Legendary Hollywood actor Sir Sidney Poitier has died at the age of 94.
Eugene Torchon-Newry, acting director general of the Bahamian Ministry of Foreign Affairs confirmed Poitier's death.
In 1964, he made history by becoming the first Black man to win an Oscar for best actor for his work in "Lilies of the Field", and went on to appear in dozens of films and television shows.
The cause of his death has not yet been announced.
Poitier created a distinguished film legacy in a single year with three 1967 films at a time when segregation prevailed in much of the United States.
In "Guess Who's Coming to Dinner" he played a Black man with a white fiancee and "In the Heat of the Night" he was Virgil Tibbs, a Black police officer confronting racism during a murder investigation.
He also played a teacher in a tough London school that year in "To Sir, With Love."
Poitier was born in Miami on February 20, 1927, and raised on a tomato farm in the Bahamas, and had just one year of formal schooling.
He struggled against poverty, illiteracy and prejudice to become one of the first Black actors to be known and accepted in major roles by mainstream audiences.
Poitier picked his roles with care, burying the old Hollywood idea that Black actors could appear only in demeaning contexts as shoeshine boys, train conductors and maids.
"I love you, I respect you, I imitate you," Denzel Washington, another Oscar winner, once told Poitier at a public ceremony.
As a director, Poitier worked with his friend Harry Belafonte and Bill Cosby in "Uptown Saturday Night" in 1974 and Richard Pryor and Gene Wilder in 1980's "Stir Crazy."
STARTED ON STAGE
Poitier grew up in the small Bahamian village of Cat Island and in Nassau before he moved to New York at 16, lying about his age to sign up for a short stint in the Army and then working at odd jobs, including dishwasher, while taking acting lessons.
The young actor got his first break when he met the casting director of the American Negro Theater.
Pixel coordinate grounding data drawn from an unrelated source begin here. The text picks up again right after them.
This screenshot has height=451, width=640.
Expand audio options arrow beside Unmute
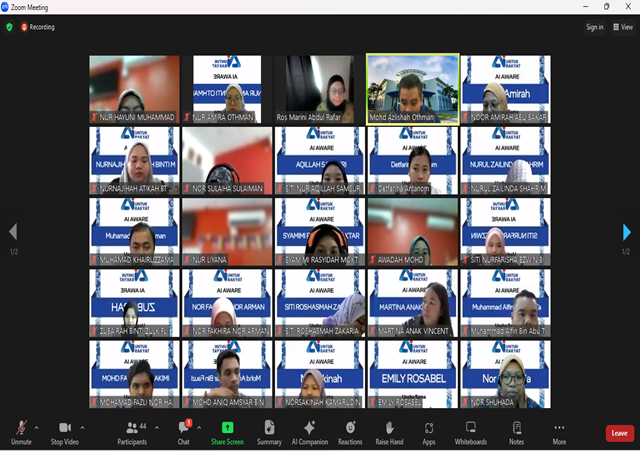(x=39, y=427)
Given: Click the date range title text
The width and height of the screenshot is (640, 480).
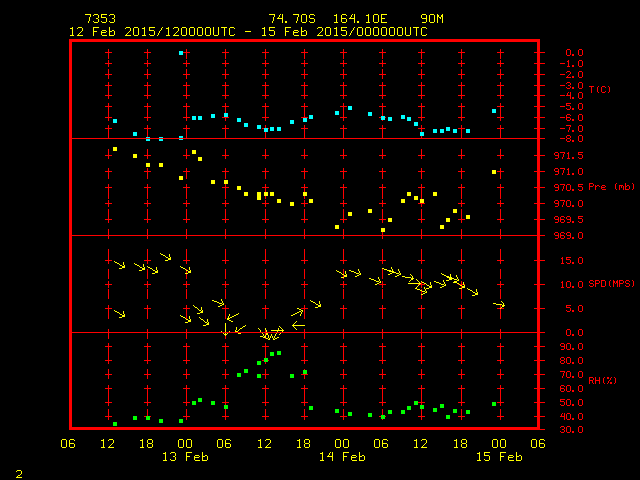Looking at the screenshot, I should click(x=248, y=32).
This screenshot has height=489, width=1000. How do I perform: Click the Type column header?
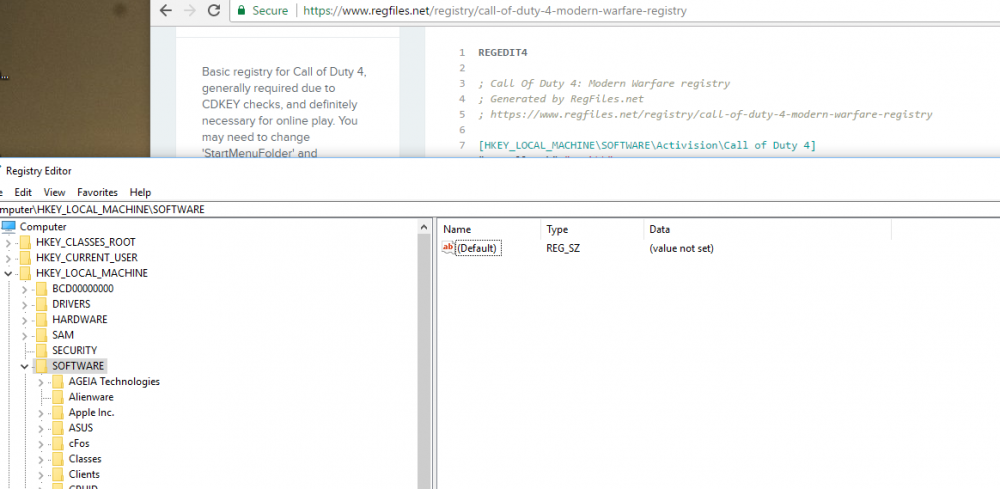[x=557, y=229]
He was an understudy in "Days of Our Youth" and took over when the star, Belafonte, who also would become a pioneering Black actor, fell ill.
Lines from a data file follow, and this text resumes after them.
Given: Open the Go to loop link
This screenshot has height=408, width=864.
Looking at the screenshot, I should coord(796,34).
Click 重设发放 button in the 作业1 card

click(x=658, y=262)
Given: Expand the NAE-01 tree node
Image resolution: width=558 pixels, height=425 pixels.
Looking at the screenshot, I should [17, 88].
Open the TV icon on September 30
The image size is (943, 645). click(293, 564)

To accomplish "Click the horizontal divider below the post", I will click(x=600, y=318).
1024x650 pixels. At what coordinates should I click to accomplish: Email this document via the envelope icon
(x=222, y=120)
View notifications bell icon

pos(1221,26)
Poitier went on to success on Broadway in "Anna Lucasta" in 1948 and, two years later, got his first movie role in "No Way Out" with Richard Widmark.
In all, he acted in more than 50 films and directed nine, starting in 1972 with "Buck and the Preacher" in which he co-starred with Belafonte.
In 1992, Poitier was given the Life Achievement Award by the American Film Institute, the most prestigious honour after the Oscar, joining recipients such as Bette Davis, Alfred Hitchcock, Fred Astaire, James Cagney and Orson Welles.
In 2002, an honorary Oscar recognized "his remarkable accomplishments as an artist and as a human being."